NYC vaccine mandate for private employers: Is it legal?

Mayor Bill de Blasio’s departing gift to New York will apparently be America’s “first-in-the-nation” all-encompassing COVID-19 vaccine mandate, meaning it applies to all private-sector employees in the city. He announced the measure Monday morning, calling it a “preemptive strike” to reduce transmission during the busy holiday season as the omicron variant continues to spread.

“We’ve got omicron as a new factor, we’ve got the colder weather, which is going to really create additional challenges, we’ve got the delta variant, we’ve got holiday gatherings,” he said in an MSNBC interview. “We in New York City have decided to use a preemptive strike to really do something bold to stop the further growth of COVID and the dangers it’s causing to all of us.”

The #OmicronVariant has arrived. Winter months will make create new challenges. We’re not waiting for another #COVID19 surge.
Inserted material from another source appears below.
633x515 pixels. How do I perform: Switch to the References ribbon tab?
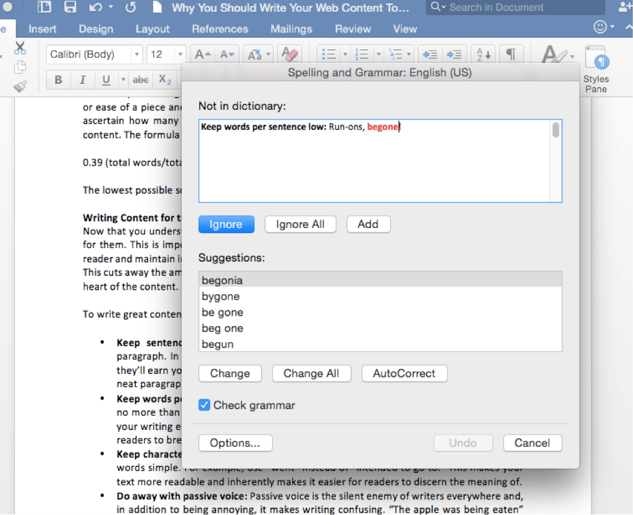[219, 29]
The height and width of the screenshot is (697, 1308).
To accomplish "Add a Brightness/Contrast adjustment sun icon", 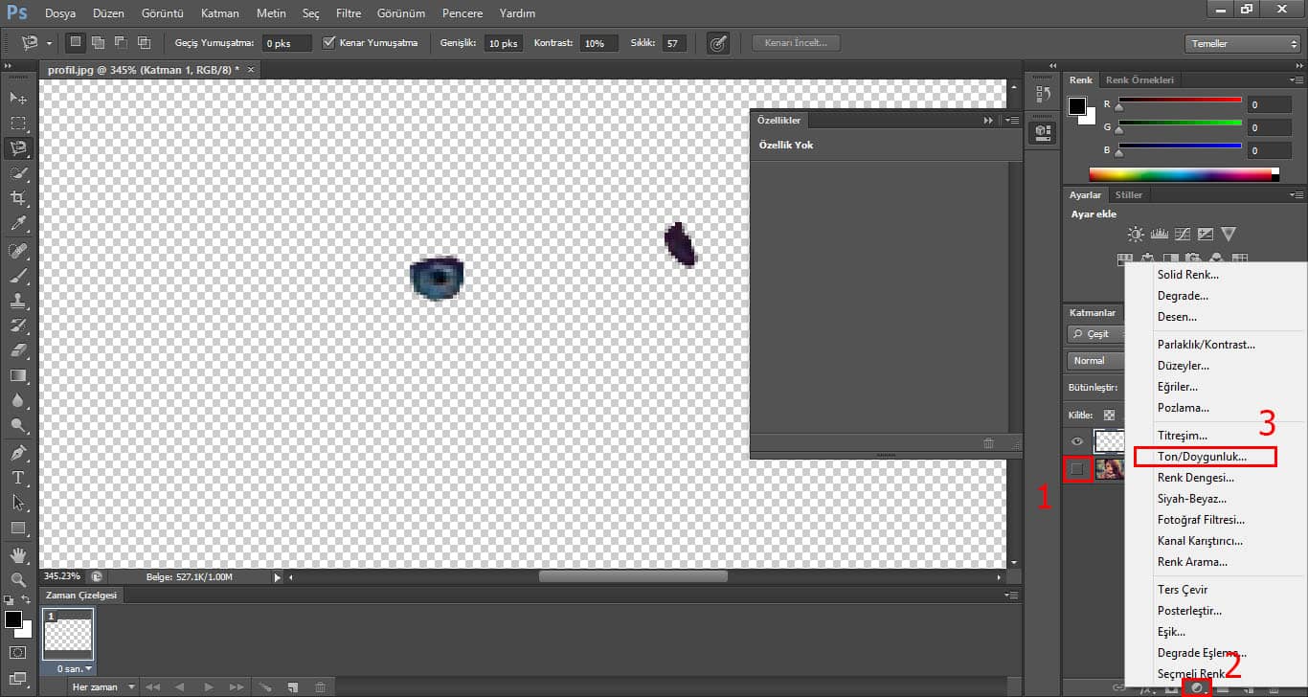I will tap(1136, 234).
We’re taking a preemptive strike:

— Mayor Bill de Blasio (@NYCMayor) December 6, 2021

The mandate affects all New York City private employers “across the board,” De Blasio says. It will start on December 27, just four days before he leaves office.

The mandate has a second rule, too: Children ages 5 to 11 will now also be required to show proof of vaccination to enter restaurants, gyms, movie theaters, and other venues. For now, they’ll only have to show proof of one dose. However, it will apply to “high-risk” extracurricular activities like sports, band, and dance, and the requirement begins on December 14.

The mayor’s legal authority to mandate vaccines in private businesses is up for debate, especially given that President Biden’s federal mandate for larger employers is on pause until the courts can rule on it. The mayor’s office says Biden’s mandate is different because it’s through OSHA, via an Emergency Temporary Standard, while New York’s will be through the city’s own health commissioner.

It’s a legal question that Mayor-elect Eric Adams will now inherit on January 1, regardless. Adams is in Ghana until Wednesday, but he’s reportedly been made aware of the mandate, and De Blasio adds, Adams has been informed that “urgent threats [are] facing our city, and it’s the mayor’s job to protect New Yorkers.”

A spokesperson for Adams released a statement nonetheless that definitely falls short of an unqualified endorsement. “The Mayor-elect will evaluate this mandate and other COVID strategies when he is in office,” it said, “and make determinations based on science, efficacy, and the advice of health professionals.”